(Data records)
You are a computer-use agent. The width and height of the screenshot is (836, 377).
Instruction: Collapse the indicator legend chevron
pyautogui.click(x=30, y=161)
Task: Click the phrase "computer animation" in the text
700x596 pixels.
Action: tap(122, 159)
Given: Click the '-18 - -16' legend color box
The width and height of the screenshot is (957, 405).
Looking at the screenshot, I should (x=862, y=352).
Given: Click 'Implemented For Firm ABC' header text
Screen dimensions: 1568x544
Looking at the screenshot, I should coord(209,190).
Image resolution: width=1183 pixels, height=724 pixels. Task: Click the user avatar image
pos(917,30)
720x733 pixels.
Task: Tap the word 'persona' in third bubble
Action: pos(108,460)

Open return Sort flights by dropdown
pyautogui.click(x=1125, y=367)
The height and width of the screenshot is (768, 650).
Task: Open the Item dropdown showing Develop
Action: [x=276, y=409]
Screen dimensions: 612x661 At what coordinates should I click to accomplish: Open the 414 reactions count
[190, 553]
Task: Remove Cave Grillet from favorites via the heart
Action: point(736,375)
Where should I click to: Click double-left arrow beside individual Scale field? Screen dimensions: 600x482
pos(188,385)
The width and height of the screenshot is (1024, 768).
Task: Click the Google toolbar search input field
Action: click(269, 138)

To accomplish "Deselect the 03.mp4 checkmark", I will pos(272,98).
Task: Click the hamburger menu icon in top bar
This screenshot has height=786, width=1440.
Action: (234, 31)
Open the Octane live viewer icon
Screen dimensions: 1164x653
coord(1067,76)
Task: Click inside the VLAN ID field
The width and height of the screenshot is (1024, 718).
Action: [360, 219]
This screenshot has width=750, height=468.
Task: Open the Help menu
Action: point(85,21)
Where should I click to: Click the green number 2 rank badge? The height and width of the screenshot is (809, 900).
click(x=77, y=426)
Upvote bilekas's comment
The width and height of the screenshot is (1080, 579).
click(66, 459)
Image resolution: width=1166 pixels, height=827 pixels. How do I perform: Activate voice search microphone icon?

WORK ORDER - Look above for the line with "Screen dimensions: 612x661" and the line with "Open the Octane live viewer icon"; transcribe both and all lines in between, exactly, and nothing else.

TASK OUTPUT -
Screen dimensions: 612x661 At what coordinates should I click to accomplish: Open the 414 reactions count
[190, 553]
Task: Remove Cave Grillet from favorites via the heart
Action: point(736,375)
Where should I click to: Click double-left arrow beside individual Scale field? Screen dimensions: 600x482
pos(188,385)
The width and height of the screenshot is (1024, 768).
Task: Click the Google toolbar search input field
Action: click(269, 138)

To accomplish "Deselect the 03.mp4 checkmark", I will pos(272,98).
Task: Click the hamburger menu icon in top bar
This screenshot has height=786, width=1440.
Action: (234, 31)
Open the Octane live viewer icon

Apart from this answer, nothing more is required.